Letter 67
Usbek to Rhedi in Venice
You would never have imagined that I had become more of a metaphysician than I was ; yet that is the case, and you will be convinced of it after you have put up with this outpouring of my philosophy.
The most sensible philosophers who have contemplated the nature of God have said that He was a supremely perfect Being, but they have enormously abused this idea ; they have made an enumeration of all the different perfections which man is capable of having and imagining, and accumulated them onto the diety, [1] not reflecting that often these attributes are mutually exclusive, and cannot subsist in a single subject without negating each other.
Occidental poets say that a painter wishing to make the portrait of the goddess of beauty assembled the most beautiful Greeks and took from each her most graceful trait, and made from them a whole which he thought was a likeness of the most beautiful of all the goddesses. [2] If a man had hence concluded that she was blond and brunette, that her eyes were black and blue, that she was docile and proud, he would have been held ridiculous.
Often God lacks a perfection that could give him a great imperfection, but he is never limited except by himself ; he is his own necessity. Thus, though God is all-powerful, he cannot violate his promises nor deceive men. Often even the powerlessness is not in him, but in relative things, and that is the reason why he cannot change essences.
Thus there is reason for being surprised that some of our doctors, having dared to deny God’s infinite foreknowledge on the basis that it is incompatible with his justice. [3]

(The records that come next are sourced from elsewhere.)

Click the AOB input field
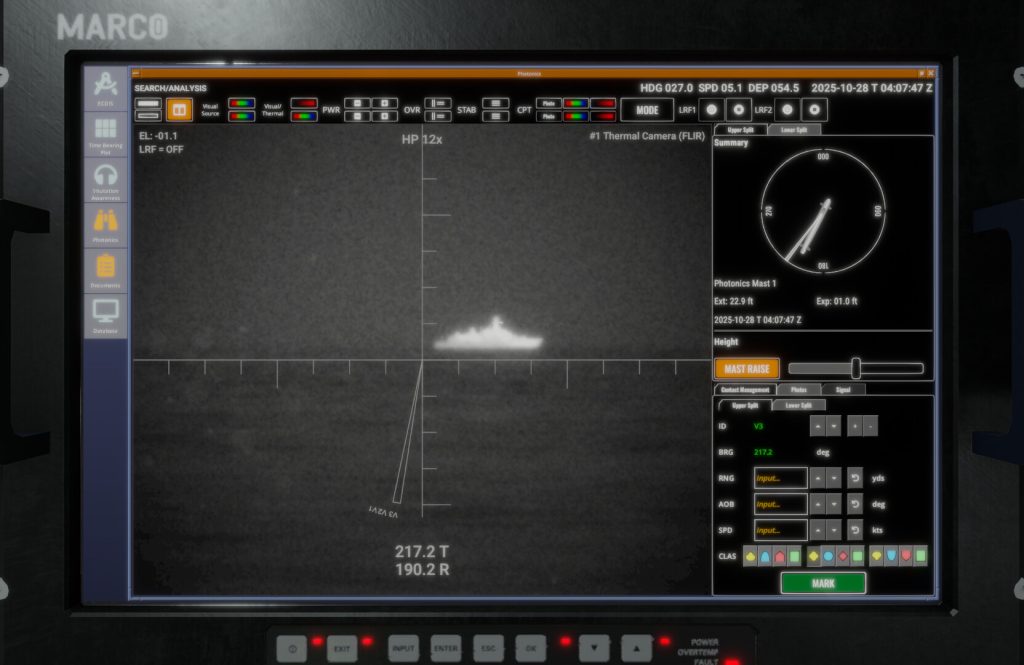The width and height of the screenshot is (1024, 665). pyautogui.click(x=780, y=504)
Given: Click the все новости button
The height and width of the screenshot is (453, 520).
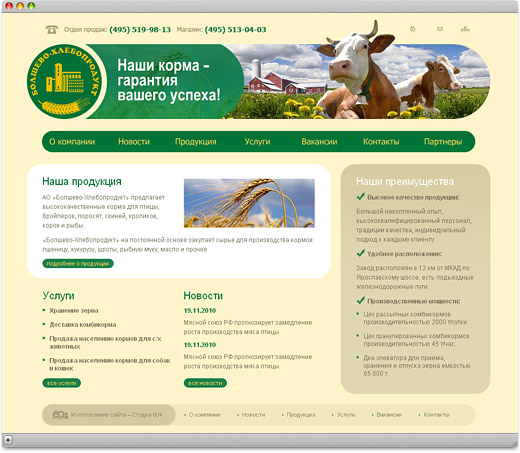Looking at the screenshot, I should 205,383.
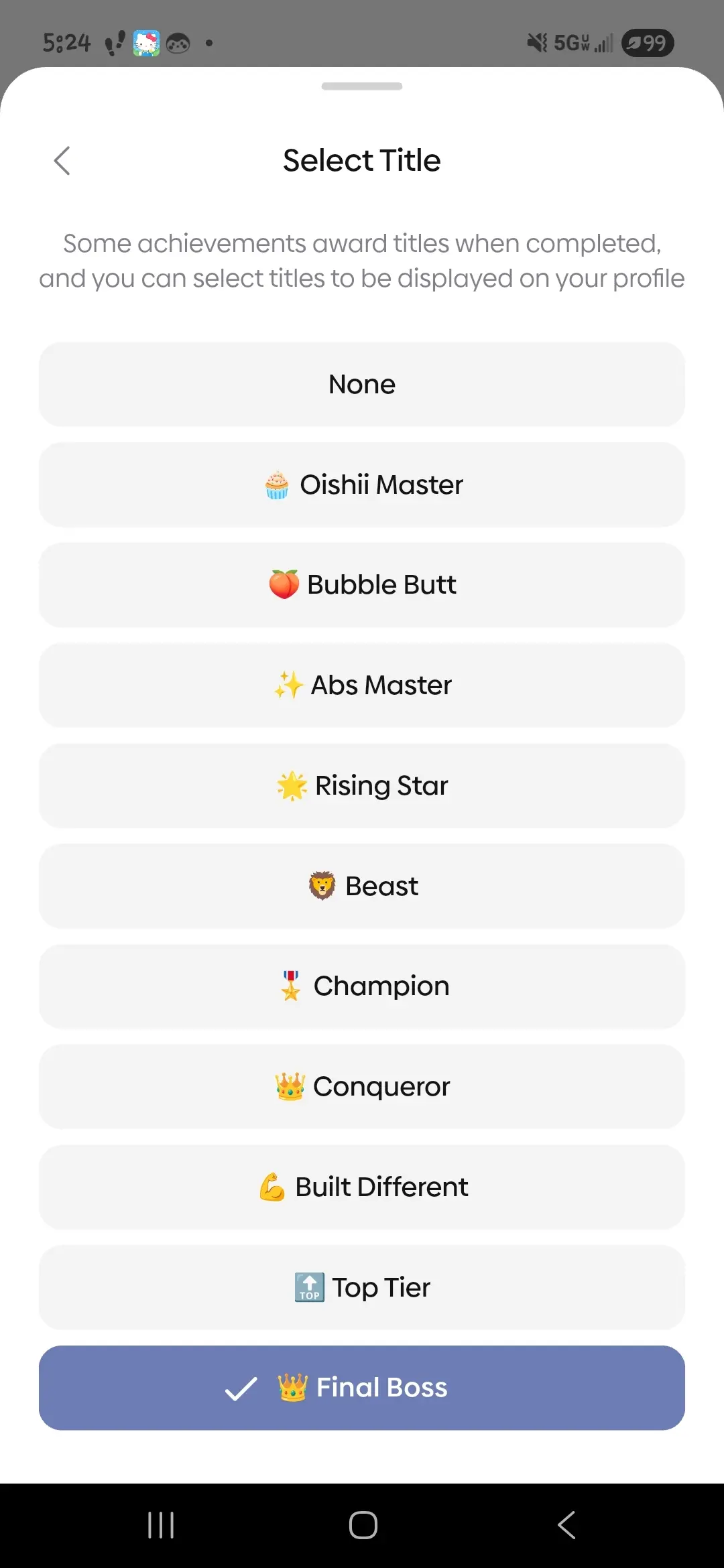This screenshot has height=1568, width=724.
Task: Tap the medal emoji on Champion
Action: (x=291, y=986)
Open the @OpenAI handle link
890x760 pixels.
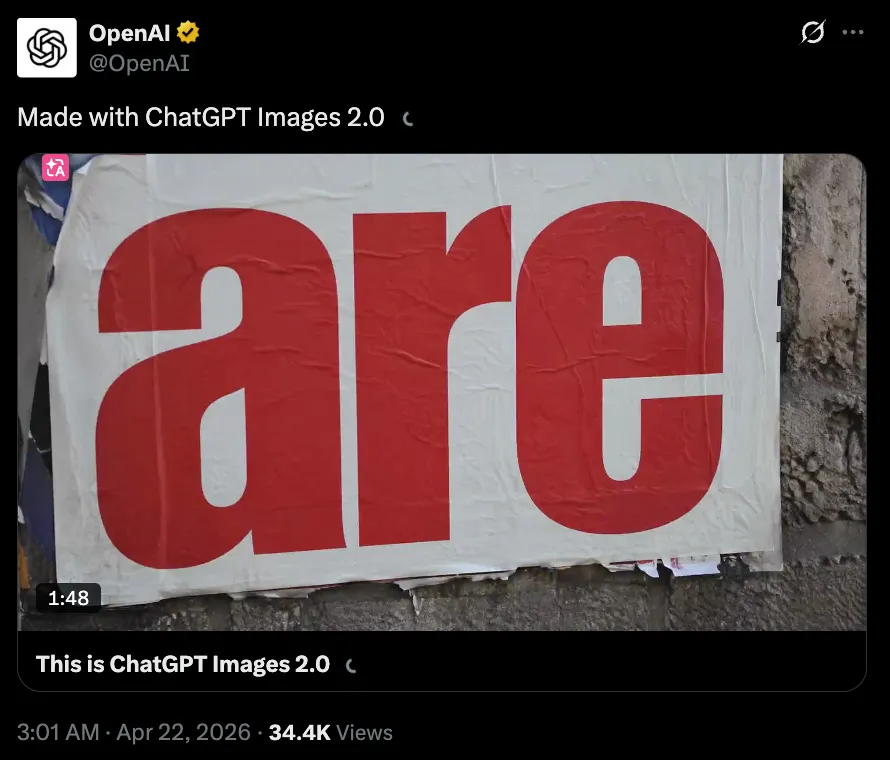pyautogui.click(x=139, y=63)
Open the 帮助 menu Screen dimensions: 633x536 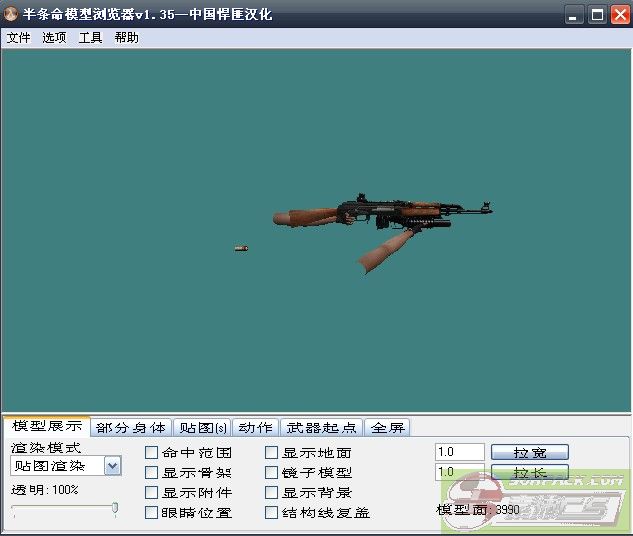127,38
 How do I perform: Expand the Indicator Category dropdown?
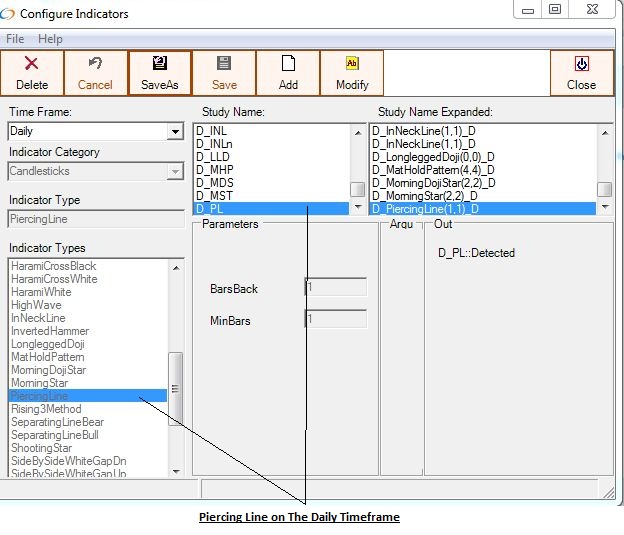click(175, 172)
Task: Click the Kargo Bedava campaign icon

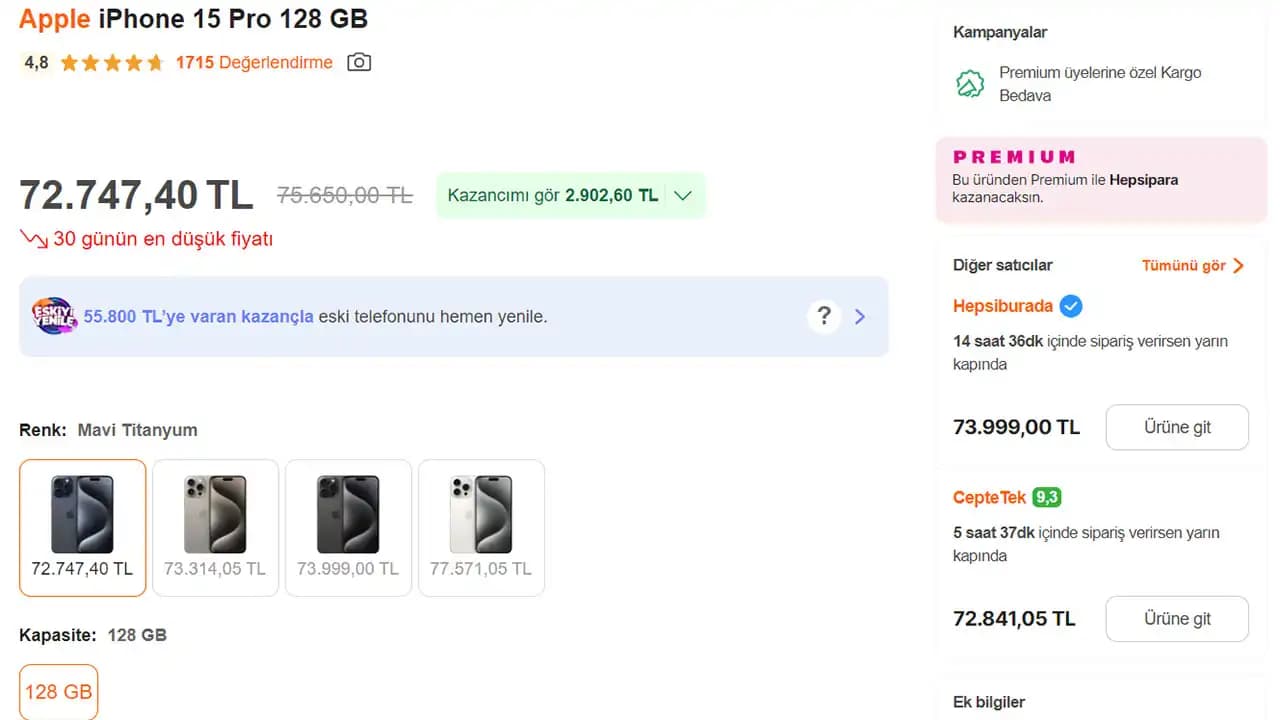Action: 970,84
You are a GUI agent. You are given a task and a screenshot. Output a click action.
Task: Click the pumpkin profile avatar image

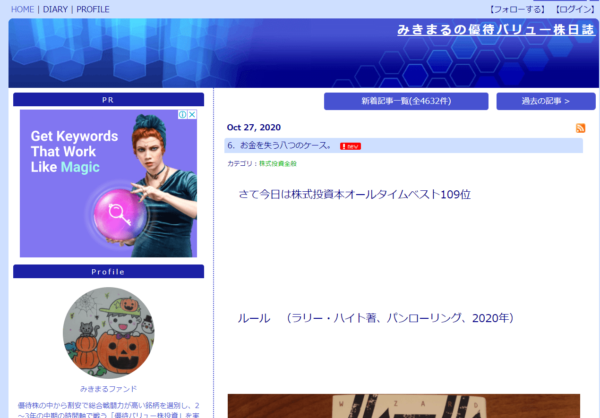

However audacious this thought, metaphysics lends itself wonderfully to it. According to its principles it is not possible for God to foresee things that depend on the determination of free causes, because what has not occurred does not exist, and consequently cannot be known : for nothing, which has no properties, cannot be perceived ; God cannot read into an intention that does not exist, and see something in the soul that is not there ; for until it has determined something, that act which determines it is not in it.
The soul is the maker of its determination ; but there are occasions where it is so indeterminate that it does not even know on which side to determine itself. Often it even does so only to make use of its liberty, and so it is that God cannot see this determination in advance, neither in the action of the soul nor in the action which objects exert upon it. [4]
How could God foresee things that depend on the determination of free causes ? He could see them only in two ways : by conjecture, which is contradictory to infinite foreknowledge ; or else he would see them as the necessary effects that would inevitably follow from a cause which would similarly produce them, which is even more contradictory. For the soul would be free by supposition, and in fact would be no more free than a billiard ball is free to change position when it is struck by another.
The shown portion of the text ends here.